There are several scenes early on in the “movie” that rather impressively mimic the look of 300.  They don’t quite have Snyder’s panache, but that was probably a budget issue.  The entire prologue, detailing Leonidas’ rise to the throne, does a surprisingly effective job of capturing the same look and atmosphere, albeit with some truly terrible “humor” thrown in (the wolf from 300 is replaced by a gangsta penguin, did your head almost explode?

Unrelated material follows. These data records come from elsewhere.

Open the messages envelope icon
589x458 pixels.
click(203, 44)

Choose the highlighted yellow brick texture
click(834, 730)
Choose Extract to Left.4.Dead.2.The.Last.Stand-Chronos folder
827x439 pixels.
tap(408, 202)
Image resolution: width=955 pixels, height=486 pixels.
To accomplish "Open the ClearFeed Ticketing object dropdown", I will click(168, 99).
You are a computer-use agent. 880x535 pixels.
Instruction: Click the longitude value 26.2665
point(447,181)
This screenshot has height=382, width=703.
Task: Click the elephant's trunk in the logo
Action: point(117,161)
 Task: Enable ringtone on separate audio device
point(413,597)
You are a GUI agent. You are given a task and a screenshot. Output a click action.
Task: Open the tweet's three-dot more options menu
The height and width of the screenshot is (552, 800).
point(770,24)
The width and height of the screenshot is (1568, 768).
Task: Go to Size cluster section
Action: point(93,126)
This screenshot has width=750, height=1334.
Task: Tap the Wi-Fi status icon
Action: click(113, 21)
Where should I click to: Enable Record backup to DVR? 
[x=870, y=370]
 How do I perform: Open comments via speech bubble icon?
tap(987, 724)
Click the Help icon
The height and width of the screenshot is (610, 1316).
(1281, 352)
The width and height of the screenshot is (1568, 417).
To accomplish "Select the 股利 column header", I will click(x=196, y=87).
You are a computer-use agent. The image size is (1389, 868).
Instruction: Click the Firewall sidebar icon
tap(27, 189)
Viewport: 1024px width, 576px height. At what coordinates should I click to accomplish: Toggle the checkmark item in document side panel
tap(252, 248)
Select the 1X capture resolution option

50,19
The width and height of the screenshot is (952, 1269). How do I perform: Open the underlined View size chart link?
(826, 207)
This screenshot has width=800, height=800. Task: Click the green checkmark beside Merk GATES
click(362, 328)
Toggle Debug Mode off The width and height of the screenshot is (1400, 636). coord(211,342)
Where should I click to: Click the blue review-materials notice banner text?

Mine too).

Or the scene where they force the enemy soldiers off the cliff in silhouette, again, is shockingly competent, until they reveal that a diving board has appeared out of nowhere.  Or the scene where we follow Leonidas as he personally shuffles several Persian soldiers loose the mortal coil.  They perfectly capture Snyder’s slow-down-speed-up style and the snap zooms in and out, but they lose that goodwill again when Leonidas shucks sword and spear for wet towels and atomic wedgies.  Their writing constantly gets in the way of their direction, that is until the end, when the money clearly ran out and they really stopped caring.

If someone who gave half a crap wrote a script and handed it off to Freidberg and Seltzer with the caveat that they could contribute no material to the film in question and they put in a modicum of effort, I dare say that movie would be… not great, by any means, but probably inoffensively decent.  Instead they continue to write “movies” that make lazy knockoffs feel good about themselves.  Watching this, I can only assume that the studio approached them, gave them a sum of money and a DVD of 300 and said, “Give us an hour and a half of film, please.”

And I can attest, with a clear conscience, that Meet The Spartans is an hour and a half long, and that there is something to look at the whole time.  That is the highest praise I can bring myself to give this “movie.”  Because despite showing some visual promise, it is nowhere near enough to bring this within the realm of good.  It’s not even enough to bring it within the realm of bad.  This is the film version of an atrocity.  From the rampant homophobia, to extended gags that are predicated solely on just finding the mention of pop culture figures funny, to the scene where Leonidas is training his son by performing an ever-escalating series of wrestling moves on him as his mother looks on lovingly, because ha ha ha child abuse, apparently.

And it made money!  Not a lot, granted, but enough to turn a profit!  Why do people endure this willingly?  Don’t you know that if you keep seeing them, Freidberg and Seltzer get to keep writing them?  So just stop already, stop until they decide to quit raping our senses.  Stop until they decide to try to make a decent movie, or scratch that, stop until they decide to try, period.  The choice is yours, America.